Telling Returns
Based on data that I posted back in February, I hypothesized in April that various financial and demographic trends in Rhode Island suggested that working and middle class families were selling their homes and leaving the state. Although the more demographically focused Census data won’t be updated for another month, the IRS has moved its research forward a year with some interesting results that bear directly on public policy. The good news, according to IRS taxpayer migration data, is that Rhode Island only lost $162 million in adjusted gross income after tax year 2006:
Of course, the net loss of taxpayers (counted per their tax returns) was still in the thousands, at 3,733. Within those numbers is a net loss of 561 taxpayers to counties in Massachusetts and Connecticut that abut Rhode Island, taking with them an aggregate $23.6 million in AGI. As I’ve pointed out before, such folks have switched government regimes while remaining near to friends, family, and work, which smells of taxpayer flight. That, however, is where something interesting emerges. Note that the lost AGI was significantly less on tax returns filed in 2007 than in 2006 and that the average income of immigrants to the state was slightly higher than that of emigrants for the first time in the range under inspection:
The same was true of immigrants and emigrants overall (to and from anywhere), who had average AGIs of $56,940 and $54,907, respectively, compared with $46,168 and $48,075 during the prior period. This result obtained despite the fact that the number of tax returns with income under $50,000 increased for the first time in years:
The reason comes into view if we zoom in on the over-$50,000 range:
In summary, from tax year 2005 to tax year 2006, Rhode Island imported 6,976 “households” with income under $50,000, lost 32 with $50,000-74,999, and gained 1,757 with $75,000-99,999, 4,794 with $100,000-199,999, and 1,011 with $200,000+. Among those totals are 24,817 returns filed with the federal government from new hometowns outside of Rhode Island. It could be that the increase in the upper bounds came from middle-classers who’d sold their houses and moved out of state, but the fact that the average income of incomers was higher suggests that something different occurred.

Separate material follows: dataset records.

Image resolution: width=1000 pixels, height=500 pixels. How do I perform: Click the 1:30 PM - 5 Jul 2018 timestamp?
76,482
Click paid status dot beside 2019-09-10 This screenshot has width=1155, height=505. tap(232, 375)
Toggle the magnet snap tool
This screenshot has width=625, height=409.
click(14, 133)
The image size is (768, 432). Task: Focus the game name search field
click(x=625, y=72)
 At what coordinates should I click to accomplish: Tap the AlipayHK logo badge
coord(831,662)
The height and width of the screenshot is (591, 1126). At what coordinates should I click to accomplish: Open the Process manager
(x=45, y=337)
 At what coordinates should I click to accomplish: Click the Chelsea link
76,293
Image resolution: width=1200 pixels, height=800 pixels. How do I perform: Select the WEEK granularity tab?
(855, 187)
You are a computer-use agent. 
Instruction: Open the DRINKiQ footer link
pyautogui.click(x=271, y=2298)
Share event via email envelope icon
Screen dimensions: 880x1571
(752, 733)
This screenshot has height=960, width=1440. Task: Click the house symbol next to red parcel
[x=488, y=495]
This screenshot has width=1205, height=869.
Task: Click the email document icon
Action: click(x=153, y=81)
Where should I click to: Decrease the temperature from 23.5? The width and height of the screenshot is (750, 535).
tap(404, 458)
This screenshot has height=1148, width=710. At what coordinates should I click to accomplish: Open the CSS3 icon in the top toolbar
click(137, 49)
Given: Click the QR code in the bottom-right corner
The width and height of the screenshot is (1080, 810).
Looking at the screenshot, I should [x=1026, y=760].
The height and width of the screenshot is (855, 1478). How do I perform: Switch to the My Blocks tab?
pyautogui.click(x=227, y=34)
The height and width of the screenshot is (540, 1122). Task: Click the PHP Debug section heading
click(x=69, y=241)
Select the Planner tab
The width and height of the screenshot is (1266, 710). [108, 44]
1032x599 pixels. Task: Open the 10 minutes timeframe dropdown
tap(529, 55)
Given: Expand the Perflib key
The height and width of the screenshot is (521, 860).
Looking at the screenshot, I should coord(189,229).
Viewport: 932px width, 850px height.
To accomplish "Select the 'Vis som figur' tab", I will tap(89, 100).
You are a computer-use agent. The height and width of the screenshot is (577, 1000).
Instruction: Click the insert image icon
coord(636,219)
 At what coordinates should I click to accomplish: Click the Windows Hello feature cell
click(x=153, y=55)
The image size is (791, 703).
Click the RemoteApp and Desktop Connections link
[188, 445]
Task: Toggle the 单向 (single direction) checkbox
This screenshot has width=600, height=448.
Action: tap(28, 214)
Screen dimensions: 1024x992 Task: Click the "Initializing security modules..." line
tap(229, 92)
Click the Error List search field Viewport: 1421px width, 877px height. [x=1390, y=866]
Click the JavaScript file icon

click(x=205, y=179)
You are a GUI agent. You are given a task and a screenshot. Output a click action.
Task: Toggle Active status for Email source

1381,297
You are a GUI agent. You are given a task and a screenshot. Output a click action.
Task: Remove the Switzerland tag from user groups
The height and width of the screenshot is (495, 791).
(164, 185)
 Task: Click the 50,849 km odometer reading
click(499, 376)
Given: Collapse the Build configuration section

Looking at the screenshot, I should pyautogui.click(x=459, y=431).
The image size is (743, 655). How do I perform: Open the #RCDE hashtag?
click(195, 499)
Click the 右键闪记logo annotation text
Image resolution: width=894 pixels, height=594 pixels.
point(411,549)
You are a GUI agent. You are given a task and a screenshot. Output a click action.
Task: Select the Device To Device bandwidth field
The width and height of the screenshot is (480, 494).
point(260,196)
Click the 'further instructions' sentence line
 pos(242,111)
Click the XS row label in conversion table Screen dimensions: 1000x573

One might surmise, that is, that those “tax cuts for the rich” that URI professor Donald Tufts recently decried in the business section of the Providence Journal are doing precisely what they were meant to do: draw families with disposable income to the state (and keep them from leaving). And lest those of opposing ideology whip out numbers making the cost appear too high for the benefit, herewith the state taxes claimed on the tax returns:
Despite decreasing taxes at the higher end, the total taxes paid are higher, and at least some of the effect is attributable to increased numbers of taxpayers. The only complaint that lefties can possibly have with such trends is that our increasingly progressive tax structure isn’t moving quickly enough.
Although making the disclaimer that this data obviously lags the current date, I’d suggest that the next steps for Rhode Island are to:
- Expand the strategy that appears to have worked with upper income households to target those in the middle income ranges.
- Make spending money in Rhode Island — as commerce and business — sufficiently attractive that the benefit from the latent financial resource of our growing wealthy class is maximized.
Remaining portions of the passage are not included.